The Ethiopian government has set bold plans with the release of its strategy for economic growth and a green economy.   Like Kenya – Ethiopia’s clean energy focus is around geothermal, wind and solar.  

Ethiopia is betting big on a project in partnership with Reykjavik Geothermal that would be the largest geothermal project in Africa.  As outlined in this document, the project involves setup of the Corbetti Geothermal Power company to construct a geothermal power project of 1000+ MWe in two phases, with the first 500 MWe of power to be online in five years and the remaining 500 MWe in eight years.  Although it is still in the early stages, preliminary work and feasibility studies have been completed with very positive results.  
 

The Corbetti Caldera Geothermal Project

Natural geothermal steam (fumarole) rises from the ground in a ravine within the Corbetti Caldera.

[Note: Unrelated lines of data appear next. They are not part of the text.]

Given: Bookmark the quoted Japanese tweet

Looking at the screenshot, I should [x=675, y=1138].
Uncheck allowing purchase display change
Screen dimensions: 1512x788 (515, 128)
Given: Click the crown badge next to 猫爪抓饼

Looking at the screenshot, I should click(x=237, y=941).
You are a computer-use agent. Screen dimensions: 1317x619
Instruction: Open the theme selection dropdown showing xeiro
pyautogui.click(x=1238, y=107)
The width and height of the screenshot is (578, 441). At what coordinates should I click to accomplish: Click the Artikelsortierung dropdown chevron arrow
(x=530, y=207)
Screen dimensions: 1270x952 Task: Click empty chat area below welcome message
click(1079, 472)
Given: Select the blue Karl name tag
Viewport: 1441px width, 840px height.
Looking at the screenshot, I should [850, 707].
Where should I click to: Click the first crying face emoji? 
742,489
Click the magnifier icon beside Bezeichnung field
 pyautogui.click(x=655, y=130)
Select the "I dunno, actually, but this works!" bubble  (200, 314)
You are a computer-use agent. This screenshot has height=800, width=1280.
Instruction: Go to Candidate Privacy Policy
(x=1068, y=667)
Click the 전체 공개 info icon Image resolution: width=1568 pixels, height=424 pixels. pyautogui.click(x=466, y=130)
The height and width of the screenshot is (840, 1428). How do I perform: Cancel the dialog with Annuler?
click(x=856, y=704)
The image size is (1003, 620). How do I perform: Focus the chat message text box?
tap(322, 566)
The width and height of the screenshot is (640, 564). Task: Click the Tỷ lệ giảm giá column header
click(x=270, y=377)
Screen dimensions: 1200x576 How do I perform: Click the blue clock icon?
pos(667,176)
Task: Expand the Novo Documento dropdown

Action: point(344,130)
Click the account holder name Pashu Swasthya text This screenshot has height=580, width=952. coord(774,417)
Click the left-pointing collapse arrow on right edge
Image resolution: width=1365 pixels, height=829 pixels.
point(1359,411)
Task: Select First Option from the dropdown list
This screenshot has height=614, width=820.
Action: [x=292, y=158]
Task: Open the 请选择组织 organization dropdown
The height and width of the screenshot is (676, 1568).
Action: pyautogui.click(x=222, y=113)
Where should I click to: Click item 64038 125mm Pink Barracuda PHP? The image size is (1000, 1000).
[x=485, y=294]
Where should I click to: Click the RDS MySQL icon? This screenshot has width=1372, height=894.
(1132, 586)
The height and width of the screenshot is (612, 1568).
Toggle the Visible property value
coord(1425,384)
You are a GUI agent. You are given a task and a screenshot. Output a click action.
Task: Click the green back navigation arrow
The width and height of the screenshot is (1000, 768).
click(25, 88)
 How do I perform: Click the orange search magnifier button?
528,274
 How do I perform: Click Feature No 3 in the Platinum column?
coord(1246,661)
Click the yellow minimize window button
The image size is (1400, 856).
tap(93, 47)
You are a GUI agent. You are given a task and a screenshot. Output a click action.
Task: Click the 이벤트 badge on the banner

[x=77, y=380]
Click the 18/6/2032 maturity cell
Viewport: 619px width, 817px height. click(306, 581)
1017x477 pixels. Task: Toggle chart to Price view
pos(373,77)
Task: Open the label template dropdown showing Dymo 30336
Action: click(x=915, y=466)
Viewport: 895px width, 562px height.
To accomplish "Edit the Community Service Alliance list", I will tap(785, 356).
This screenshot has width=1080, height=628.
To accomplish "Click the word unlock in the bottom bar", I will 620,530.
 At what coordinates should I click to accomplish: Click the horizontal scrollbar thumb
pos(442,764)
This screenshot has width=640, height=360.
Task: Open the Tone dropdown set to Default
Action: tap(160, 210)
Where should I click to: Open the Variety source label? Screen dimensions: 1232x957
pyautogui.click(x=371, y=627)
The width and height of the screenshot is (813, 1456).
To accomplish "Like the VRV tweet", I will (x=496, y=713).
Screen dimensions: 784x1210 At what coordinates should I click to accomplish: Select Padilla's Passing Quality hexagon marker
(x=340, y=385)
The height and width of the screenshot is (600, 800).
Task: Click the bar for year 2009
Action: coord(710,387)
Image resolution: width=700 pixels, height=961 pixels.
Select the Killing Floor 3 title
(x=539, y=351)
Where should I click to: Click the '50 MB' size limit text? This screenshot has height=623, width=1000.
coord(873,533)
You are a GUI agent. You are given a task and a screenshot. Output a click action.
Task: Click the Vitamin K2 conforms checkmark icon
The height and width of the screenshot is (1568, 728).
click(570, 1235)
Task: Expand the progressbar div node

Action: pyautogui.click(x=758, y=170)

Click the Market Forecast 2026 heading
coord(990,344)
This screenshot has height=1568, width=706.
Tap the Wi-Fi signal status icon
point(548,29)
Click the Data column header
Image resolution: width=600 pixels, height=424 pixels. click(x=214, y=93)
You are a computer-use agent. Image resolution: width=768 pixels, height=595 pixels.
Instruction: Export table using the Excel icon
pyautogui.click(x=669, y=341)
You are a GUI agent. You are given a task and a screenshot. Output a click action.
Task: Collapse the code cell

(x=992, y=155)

Credit: Robert Sauers, USAID Ethiopia.

In 2013, Ethiopia the Ashegoda windfarm became operational.  With 84 turbines and a capacity of 120 MW, it’s the largest windfarm in Africa.  The expected production of 400 GWh / year would be equivalent to approximately 10% of the country’s power production.  Ethiopia also recently implemented two smaller wind farms in Adama, each with capacity of 51 MW.  There is a good overview presentation here from Vergnet, the project operator.

In solar energy, Ethiopia is still in the early stages but is making progress on several fronts.  Plans have been signed off for the development of three 100 MW solar farms in Eastern Ethiopia and a memorandum of understanding (MoU) for delivery of the project has been signed with US company Green Technology Africa.  It has also recently announced plans for use of new solar hybrid technology that is visually some of the coolest renewable energy technology out there.  It’s from a company called Auro and is called a “solar tulip”.  The hybrid aspect comes from the collection of solar energy combined with the heating of oil to drive turbines in the “tulip” portion of the plant.  You can read more about it here.  Finally, Ethiopia is now producing its own solar panels through a plant in Addis Ababa.   The work is done through a partnership with a  US company called SKYei which starting making panels there in 2013.